Who Needs the Gospel?
WARNING: Explicit lyrics and adult content. Please exercise discernment when viewing, especially younger viewers.
Macklemore and Ryan Lewis are Seattle-based musicians. Neither are believers, as far as I know. This dark video samples “Otherside” by Red Hot Chili Peppers, and outlines the deleterious effects of illicit substances and its abuse. Its redemptive theme is that this duo has discovered their need for the gospel. What I find interesting, is that they may not know it.
Consider the lyrics in the above video. They’re intimate and revealing. They’re honest about very real issues like pain and hurt. I love how he doesn’t shy away from the significance of it.
It has been my experience when sharing pain or hurt with friends that they are quick to dismiss it, quick to point out the bright side. I know they’re trying to help. But most of the time I just feel invalidated, like my pain doesn’t matter. That’s one thing this song gets very right. Our hurts do, in fact, matter. They matter greatly to God.
In one line he explains the motivation to use illicit drugs. “Purple rain coated in the throat/Just so healin'” This is the key to the whole experience he’s trying to communicate. Healing is what he desires–healing from hurt, frustration, and devastation. But Macklemore goes on to explain another layer of frustration. A few lines later he explains that he’s, “trying to escape the skin that barely fit him.”
His frustration is not merely conflict between him and the world. It’s his conflict within himself. He wrestles with his very identity. He’s struggling with who he is. I love that. Yet, at the same time, how disturbing is the notion that he attempts to escape his own skin? How can a man despise his own person? He goes on, “Friendship cease, no peace in the mind/Stealin and takin’ anything to fix the pieces inside.” The turmoil he experiences over who he is, spills out onto others, into behaviors, and into relationships. I identify with that.
We can all identify with struggling with our identity. Anyone who doesn’t has either no clue who he is, or is lying to himself. It is in our nature to struggle against ourselves. The apostle Paul wrestles with this very thing. “I do not understand what I do. For what I want to do, I do not do. But what I hate I do.” (Romans 7:15 NIV)
The beauty of this video is that it illustrates what the apostle Paul said would happen elsewhere in Scripture. “[T]hat which is known about God is evident within them [those who don’t know God]; for God made it evident to them.” This is to say that even those who don’t believe in God can still understand that there is a God. A Hebrew prophet famously wrote, “The heavens declare the glory of God.” (Psalm 19:1)
The apostle Paul goes on to clarify. “For since the creation of the world His invisible attributes, His eternal power and divine nature, have been clearly seen, being understood through what has been made.” Macklemore and Ryan Lewis are not declaring there is a God, not directly. They are however, declaring one of the first truths revealed to us from Scripture about the nature of man: we’re fallen.

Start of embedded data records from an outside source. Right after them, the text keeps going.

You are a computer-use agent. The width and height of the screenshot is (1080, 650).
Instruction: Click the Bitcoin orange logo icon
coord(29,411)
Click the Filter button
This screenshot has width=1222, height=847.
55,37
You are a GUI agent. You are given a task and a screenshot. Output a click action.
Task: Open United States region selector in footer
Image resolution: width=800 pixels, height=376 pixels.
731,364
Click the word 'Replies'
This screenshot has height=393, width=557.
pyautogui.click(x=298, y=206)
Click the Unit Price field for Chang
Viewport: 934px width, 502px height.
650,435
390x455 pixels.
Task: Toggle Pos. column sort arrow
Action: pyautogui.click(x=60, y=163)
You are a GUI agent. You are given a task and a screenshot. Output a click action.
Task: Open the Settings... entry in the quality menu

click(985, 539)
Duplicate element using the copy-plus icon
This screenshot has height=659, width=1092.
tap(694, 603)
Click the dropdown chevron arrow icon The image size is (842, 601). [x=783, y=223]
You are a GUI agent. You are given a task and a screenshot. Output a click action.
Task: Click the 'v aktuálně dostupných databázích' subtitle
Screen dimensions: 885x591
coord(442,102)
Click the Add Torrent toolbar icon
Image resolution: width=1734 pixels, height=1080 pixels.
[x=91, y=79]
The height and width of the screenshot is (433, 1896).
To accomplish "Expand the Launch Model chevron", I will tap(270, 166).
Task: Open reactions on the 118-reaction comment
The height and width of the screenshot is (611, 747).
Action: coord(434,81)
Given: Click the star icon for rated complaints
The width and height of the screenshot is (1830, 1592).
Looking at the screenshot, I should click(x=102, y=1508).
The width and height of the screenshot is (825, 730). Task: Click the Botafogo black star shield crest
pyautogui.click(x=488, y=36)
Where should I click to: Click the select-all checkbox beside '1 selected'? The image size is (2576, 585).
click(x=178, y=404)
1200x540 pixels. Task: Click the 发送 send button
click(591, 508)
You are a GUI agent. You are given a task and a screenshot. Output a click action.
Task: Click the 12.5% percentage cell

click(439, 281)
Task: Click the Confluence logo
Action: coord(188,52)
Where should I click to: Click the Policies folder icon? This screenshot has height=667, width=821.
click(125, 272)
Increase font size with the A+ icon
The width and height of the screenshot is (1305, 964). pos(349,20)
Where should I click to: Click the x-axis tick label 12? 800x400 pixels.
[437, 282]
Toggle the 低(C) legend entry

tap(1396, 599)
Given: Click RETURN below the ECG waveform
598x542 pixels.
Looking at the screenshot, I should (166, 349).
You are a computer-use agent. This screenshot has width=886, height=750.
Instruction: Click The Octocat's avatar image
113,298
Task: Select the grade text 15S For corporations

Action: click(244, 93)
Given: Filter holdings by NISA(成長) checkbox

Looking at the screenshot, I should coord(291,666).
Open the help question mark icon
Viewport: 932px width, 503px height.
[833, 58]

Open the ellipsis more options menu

The second story told in the Bible, the one following the story of creation, is about God’s command to Adam – His creation – not to eat of the tree of the knowledge of good and evil. Adam disobeys. Sin enters the world and mankind is changed forever, and not for the better. By sin we marred the very image God stamped on us. By sin we broke our right-standing with God, we broke fellowship with our fellow man, and as this song so succinctly depicts, we broke our own selves.
We are not whole. We are not the way we were meant to be. We need healing.
This profound truth, the brokenness of mankind is one of the first revealed truths from Scripture. It is also a truth discovered by Macklemore, and he shares that vulnerable process of discovery with us through this song. It’s beautiful because it’s true, and I appreciate it because so few people are willing to face this glaring reality. I’m refreshed that he accepts reality in a culture so eager to deny our brokenness.
Macklemore may not believe in God. But, when he’s right about something, he is certainly declaring the truth of God because God is all truth. Macklemore is not just a talented writer and performer. He’s an artist I greatly admire. But the best part, is that Macklemore even without knowing it or intending to, is declaring the glory of God.